Se por um lado não quer Deus que nada impuro entre no Céu, por outro não
escapa a Seus olhos a mais ligeira mancha, que nós, muitas vezes, nem chegamos
a descobrir. Por isso diz a Escritura que até nos Anjos encontra Deus que
repreender (Job 4, 18), e que os mesmos céus não são puros na Sua presença
(Job 15, 15), e que até nas obras dos justos encontra que emendar (Sl 74, 3).
Oh! Como são terríveis os juízos de Deus, e como são diversos dos
d'Ele os juízos dos homens! O homem não vê senão o que aparece por fora;
Deus, porém, penetra o coração (1 Rs 16, 7).
O padre Baltasar Álvarez, da Companhia de Jesus, confessor de Santa Teresa
d'Ávila, era, por testemunho de sua Santa penitente, um dos homens mais santos e
piedosos de seu tempo. Um dia, ele pediu ao Senhor que lhe revelasse quais eram
as suas obras que mais O agradavam.
Deus Nosso Senhor ouviu a sua oração, e fez-lhe ver as suas obras no
símbolo de um cacho de uvas, em que umas eram verdes, outras amargas,
e só duas ou três estavam maduras, e estas ainda não de todo doces ao
paladar. 'Tais são, disse-lhe o Senhor, as tuas ações; delas só duas ou três
são boas, e mesmo nestas, se examinarem com rigor, não lhes faltará que
repreender'.
Não faltam exemplos na vida dos Santos que confirmam esta doutrina.
A irmã de São Pedro Damião, como ela mesma revelou a uma santa alma, foi
condenada a penar dezoito dias no Purgatório, por ter, de sua cela, ouvido
curiosamente os cantos e músicas que entoavam debaixo da janela.
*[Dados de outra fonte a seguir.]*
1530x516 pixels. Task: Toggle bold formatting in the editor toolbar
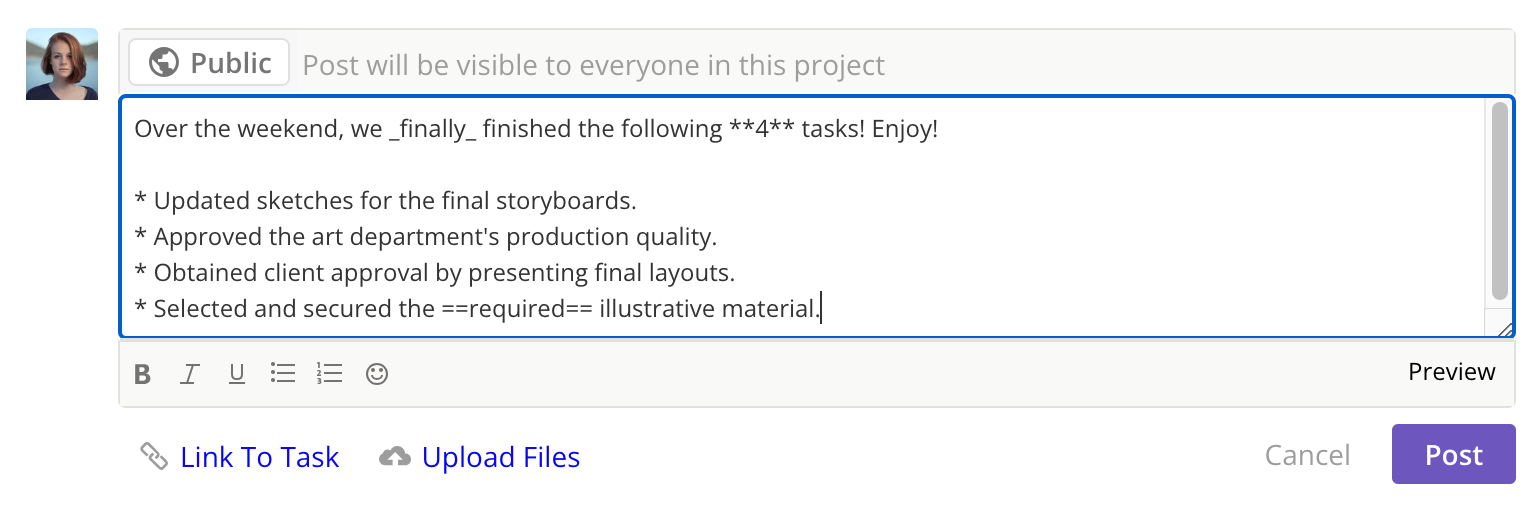click(x=143, y=374)
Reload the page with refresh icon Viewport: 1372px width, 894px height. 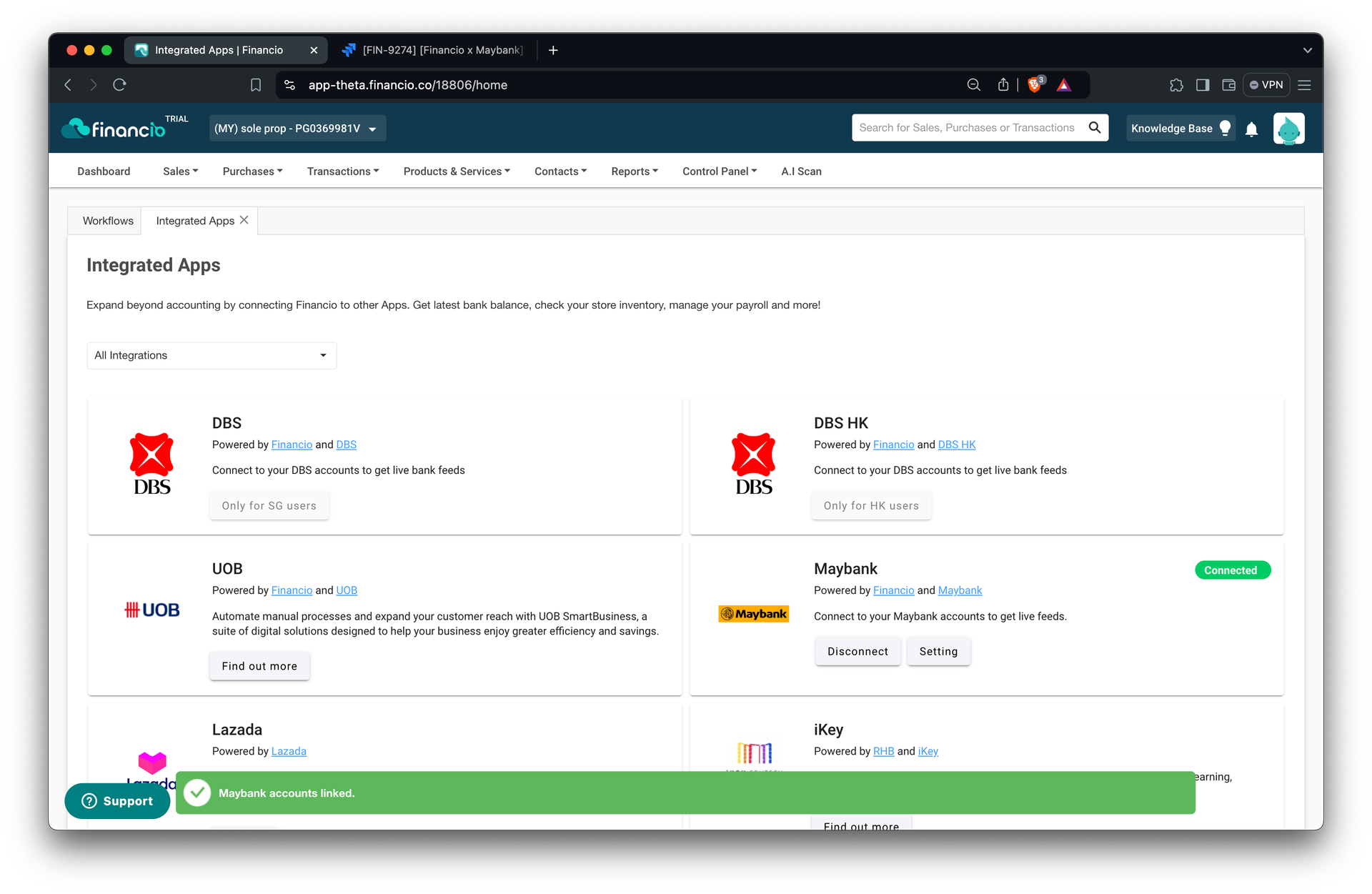tap(119, 85)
Na vida, com um dia de penitência, e até com uma hora, podemos satisfazer
por nossos pecados o que no Purgatório nem por um ano expiaríamos. Ora, não é
melhor padecer por um pouco, neste mundo, que padecer no outro por longo
tempo, que pode ser até o dia do Juízo?
Conta Bernardino de Bustis que morreu um pai, e com seus bens deixou um
filho riquíssimo. Este ingrato filho não pensou mais em quem tanto o tinha
beneficiado, pois nunca mandou sufragar a alma de seu pai, que ardia no
Purgatório. Ora, que aconteceu? Ainda que os seus capitais fossem avultadíssimos,
contudo estava sempre em penúria. Contínuas tempestades lhe destruíam as
plantações, males imprevistos dizimavam-lhe os rebanhos, incêndios e
desastres arruinavam-lhe a casa. Já os pleitos, já o fisco, já os inimigos o
obrigavam a gastos desmedidos.
Imaginemos que Jesus Cristo diz a cada um de nós a respeito dos nossos
defuntos, o que disse a respeito de Lázaro: 'Desatai-o e deixai-o ir' (Jo 11, 44).